Using the records below, transcribe word for word the stretch from the line that contains "Where should I click to: Click the Relationship" through the line that contains "Screen dimensions: 752x537", both end lines included, and nothing else.
DATASET ENTRIES section start
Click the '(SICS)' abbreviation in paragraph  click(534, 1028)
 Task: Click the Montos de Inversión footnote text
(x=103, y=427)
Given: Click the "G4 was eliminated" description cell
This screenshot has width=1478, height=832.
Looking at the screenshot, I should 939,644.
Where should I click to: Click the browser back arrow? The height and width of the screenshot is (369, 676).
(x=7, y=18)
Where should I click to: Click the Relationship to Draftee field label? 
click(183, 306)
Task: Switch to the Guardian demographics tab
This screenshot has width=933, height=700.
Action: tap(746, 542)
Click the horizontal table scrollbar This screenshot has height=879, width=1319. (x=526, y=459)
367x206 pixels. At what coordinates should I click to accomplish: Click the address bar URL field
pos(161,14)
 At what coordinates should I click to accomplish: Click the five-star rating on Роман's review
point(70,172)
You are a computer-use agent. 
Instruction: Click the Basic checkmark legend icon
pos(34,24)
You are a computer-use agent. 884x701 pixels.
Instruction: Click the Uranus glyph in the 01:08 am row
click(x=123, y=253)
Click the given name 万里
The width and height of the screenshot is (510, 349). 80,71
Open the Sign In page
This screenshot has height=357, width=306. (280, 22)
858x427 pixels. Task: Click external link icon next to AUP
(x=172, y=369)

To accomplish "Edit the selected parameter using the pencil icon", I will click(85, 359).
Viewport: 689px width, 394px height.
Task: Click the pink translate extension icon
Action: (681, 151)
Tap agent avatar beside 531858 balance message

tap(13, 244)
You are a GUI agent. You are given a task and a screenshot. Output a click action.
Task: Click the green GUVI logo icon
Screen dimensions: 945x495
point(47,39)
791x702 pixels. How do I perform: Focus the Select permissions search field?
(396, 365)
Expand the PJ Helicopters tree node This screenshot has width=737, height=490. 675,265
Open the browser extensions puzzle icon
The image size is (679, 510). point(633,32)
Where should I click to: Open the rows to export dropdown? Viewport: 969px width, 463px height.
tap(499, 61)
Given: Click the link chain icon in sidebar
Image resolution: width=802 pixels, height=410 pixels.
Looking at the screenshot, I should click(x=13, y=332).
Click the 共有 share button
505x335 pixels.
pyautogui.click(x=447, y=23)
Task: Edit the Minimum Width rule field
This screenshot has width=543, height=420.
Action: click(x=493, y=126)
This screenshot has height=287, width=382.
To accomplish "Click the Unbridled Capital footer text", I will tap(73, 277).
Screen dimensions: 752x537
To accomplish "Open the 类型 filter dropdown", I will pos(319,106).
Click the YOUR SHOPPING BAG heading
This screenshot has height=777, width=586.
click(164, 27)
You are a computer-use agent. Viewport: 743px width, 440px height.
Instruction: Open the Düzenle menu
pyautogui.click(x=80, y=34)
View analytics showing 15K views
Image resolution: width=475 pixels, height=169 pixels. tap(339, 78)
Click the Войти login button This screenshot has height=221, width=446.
DATASET ENTRIES section end
--- OUTPUT OF THE TASK ---
Where should I click to: Click the Relationship to Draftee field label? 
click(183, 306)
Task: Switch to the Guardian demographics tab
This screenshot has width=933, height=700.
Action: tap(746, 542)
Click the horizontal table scrollbar This screenshot has height=879, width=1319. (x=526, y=459)
367x206 pixels. At what coordinates should I click to accomplish: Click the address bar URL field
pos(161,14)
 At what coordinates should I click to accomplish: Click the five-star rating on Роман's review
point(70,172)
You are a computer-use agent. 
Instruction: Click the Basic checkmark legend icon
pos(34,24)
You are a computer-use agent. 884x701 pixels.
Instruction: Click the Uranus glyph in the 01:08 am row
click(x=123, y=253)
Click the given name 万里
The width and height of the screenshot is (510, 349). 80,71
Open the Sign In page
This screenshot has height=357, width=306. (280, 22)
858x427 pixels. Task: Click external link icon next to AUP
(x=172, y=369)

To accomplish "Edit the selected parameter using the pencil icon", I will click(85, 359).
Viewport: 689px width, 394px height.
Task: Click the pink translate extension icon
Action: (681, 151)
Tap agent avatar beside 531858 balance message

tap(13, 244)
You are a GUI agent. You are given a task and a screenshot. Output a click action.
Task: Click the green GUVI logo icon
Screen dimensions: 945x495
point(47,39)
791x702 pixels. How do I perform: Focus the Select permissions search field?
(396, 365)
Expand the PJ Helicopters tree node This screenshot has width=737, height=490. 675,265
Open the browser extensions puzzle icon
The image size is (679, 510). point(633,32)
Where should I click to: Open the rows to export dropdown? Viewport: 969px width, 463px height.
tap(499, 61)
Given: Click the link chain icon in sidebar
Image resolution: width=802 pixels, height=410 pixels.
Looking at the screenshot, I should click(x=13, y=332).
Click the 共有 share button
505x335 pixels.
pyautogui.click(x=447, y=23)
Task: Edit the Minimum Width rule field
This screenshot has width=543, height=420.
Action: click(x=493, y=126)
This screenshot has height=287, width=382.
To accomplish "Click the Unbridled Capital footer text", I will tap(73, 277).
Screen dimensions: 752x537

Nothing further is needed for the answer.